*Your assignment:*
Which lines of the data include the string "will"? List them all.

*Data records:*
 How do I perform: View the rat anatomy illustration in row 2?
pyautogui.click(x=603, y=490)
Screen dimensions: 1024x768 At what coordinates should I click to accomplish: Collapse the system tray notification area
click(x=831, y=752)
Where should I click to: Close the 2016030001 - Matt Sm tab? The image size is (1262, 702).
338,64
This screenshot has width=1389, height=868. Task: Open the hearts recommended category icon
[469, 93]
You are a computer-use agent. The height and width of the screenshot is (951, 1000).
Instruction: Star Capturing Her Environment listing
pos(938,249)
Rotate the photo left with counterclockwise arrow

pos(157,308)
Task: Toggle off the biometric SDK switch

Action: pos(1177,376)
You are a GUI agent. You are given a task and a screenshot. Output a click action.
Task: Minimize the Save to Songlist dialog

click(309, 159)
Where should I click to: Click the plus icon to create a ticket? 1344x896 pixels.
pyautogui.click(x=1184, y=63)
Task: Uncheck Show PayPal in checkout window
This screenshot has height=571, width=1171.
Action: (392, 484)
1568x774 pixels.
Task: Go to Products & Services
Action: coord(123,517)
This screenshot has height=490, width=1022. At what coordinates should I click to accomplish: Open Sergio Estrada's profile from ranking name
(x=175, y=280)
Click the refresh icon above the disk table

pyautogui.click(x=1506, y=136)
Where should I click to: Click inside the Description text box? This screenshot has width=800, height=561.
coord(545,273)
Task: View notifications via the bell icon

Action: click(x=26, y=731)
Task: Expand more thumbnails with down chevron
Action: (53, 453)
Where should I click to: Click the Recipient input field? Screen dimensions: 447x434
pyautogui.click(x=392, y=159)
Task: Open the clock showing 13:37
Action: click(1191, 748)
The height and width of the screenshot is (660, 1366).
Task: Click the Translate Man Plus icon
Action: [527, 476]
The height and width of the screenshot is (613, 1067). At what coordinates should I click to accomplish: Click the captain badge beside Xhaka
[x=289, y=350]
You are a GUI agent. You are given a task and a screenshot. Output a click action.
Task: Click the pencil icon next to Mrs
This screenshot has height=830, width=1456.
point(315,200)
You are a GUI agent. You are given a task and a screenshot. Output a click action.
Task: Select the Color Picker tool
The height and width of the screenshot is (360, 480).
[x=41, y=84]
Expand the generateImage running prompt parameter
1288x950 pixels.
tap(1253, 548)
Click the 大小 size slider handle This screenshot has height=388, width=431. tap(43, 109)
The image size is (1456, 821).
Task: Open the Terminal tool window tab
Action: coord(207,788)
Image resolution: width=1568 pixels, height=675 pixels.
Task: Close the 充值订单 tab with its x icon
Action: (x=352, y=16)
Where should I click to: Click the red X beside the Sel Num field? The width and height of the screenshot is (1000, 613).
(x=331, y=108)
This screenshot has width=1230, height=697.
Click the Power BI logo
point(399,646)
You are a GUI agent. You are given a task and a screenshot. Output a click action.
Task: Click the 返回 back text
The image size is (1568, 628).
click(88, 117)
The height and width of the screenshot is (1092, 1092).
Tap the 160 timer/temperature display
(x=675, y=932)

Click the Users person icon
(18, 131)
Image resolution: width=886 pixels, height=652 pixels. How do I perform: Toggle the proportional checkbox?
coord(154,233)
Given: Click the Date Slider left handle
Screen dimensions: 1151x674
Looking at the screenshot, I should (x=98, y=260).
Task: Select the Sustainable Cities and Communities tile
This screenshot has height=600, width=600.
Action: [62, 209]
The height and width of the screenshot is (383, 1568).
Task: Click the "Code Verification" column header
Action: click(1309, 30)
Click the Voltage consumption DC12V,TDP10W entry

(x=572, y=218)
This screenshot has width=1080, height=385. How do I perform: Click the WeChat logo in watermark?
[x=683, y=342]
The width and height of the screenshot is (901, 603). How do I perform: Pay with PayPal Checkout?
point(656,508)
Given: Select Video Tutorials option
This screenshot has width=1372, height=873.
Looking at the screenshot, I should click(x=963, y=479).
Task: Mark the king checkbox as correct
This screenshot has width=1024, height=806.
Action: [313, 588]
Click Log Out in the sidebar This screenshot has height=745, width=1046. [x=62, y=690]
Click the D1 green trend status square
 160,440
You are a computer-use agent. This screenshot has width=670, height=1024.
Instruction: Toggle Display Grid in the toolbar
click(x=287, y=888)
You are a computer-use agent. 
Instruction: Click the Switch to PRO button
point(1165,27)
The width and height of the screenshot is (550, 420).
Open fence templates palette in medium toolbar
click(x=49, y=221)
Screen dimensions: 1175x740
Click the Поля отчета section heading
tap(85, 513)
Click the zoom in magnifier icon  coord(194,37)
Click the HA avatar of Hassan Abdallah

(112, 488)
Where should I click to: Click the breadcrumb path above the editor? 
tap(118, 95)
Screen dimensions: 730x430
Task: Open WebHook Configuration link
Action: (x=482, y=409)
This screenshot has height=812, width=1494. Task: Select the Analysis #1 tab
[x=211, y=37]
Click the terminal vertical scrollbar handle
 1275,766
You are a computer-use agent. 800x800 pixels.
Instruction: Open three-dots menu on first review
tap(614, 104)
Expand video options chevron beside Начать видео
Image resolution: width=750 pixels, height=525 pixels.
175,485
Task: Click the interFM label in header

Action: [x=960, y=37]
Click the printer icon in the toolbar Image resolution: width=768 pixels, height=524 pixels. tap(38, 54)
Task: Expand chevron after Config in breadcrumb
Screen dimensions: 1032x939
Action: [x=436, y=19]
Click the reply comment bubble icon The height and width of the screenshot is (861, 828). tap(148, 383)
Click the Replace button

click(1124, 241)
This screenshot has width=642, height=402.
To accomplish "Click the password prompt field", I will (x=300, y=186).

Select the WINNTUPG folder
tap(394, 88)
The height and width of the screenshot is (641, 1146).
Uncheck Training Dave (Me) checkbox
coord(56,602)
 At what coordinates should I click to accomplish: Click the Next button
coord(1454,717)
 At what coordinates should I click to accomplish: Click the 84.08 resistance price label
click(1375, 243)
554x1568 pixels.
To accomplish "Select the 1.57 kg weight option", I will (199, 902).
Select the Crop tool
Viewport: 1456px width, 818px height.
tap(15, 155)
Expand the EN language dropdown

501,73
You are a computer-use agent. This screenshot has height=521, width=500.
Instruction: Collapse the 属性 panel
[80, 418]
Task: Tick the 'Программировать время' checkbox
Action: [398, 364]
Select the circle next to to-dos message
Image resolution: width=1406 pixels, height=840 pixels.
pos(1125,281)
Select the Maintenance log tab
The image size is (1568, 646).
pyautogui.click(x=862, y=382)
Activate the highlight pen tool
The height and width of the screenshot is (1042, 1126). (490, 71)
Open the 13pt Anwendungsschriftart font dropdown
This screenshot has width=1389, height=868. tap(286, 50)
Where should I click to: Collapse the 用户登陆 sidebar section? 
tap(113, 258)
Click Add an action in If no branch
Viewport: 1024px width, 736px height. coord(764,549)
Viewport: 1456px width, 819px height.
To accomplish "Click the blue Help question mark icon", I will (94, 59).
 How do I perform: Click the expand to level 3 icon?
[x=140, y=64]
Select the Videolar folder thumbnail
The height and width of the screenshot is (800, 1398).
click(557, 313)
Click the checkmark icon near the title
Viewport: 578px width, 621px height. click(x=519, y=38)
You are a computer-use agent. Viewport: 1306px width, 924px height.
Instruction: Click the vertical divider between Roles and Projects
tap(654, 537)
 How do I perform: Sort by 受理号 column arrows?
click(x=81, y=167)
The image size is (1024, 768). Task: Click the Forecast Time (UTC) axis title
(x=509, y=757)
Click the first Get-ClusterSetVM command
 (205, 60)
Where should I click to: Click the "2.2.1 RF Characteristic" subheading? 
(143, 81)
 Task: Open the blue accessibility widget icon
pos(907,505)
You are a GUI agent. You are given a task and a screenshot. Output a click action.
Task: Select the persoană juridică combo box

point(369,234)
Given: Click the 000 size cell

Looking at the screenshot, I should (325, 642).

*Response:*
To accomplish "Click the password prompt field", I will (x=300, y=186).
To accomplish "Select the 1.57 kg weight option", I will (199, 902).
To accomplish "Click the blue Help question mark icon", I will (94, 59).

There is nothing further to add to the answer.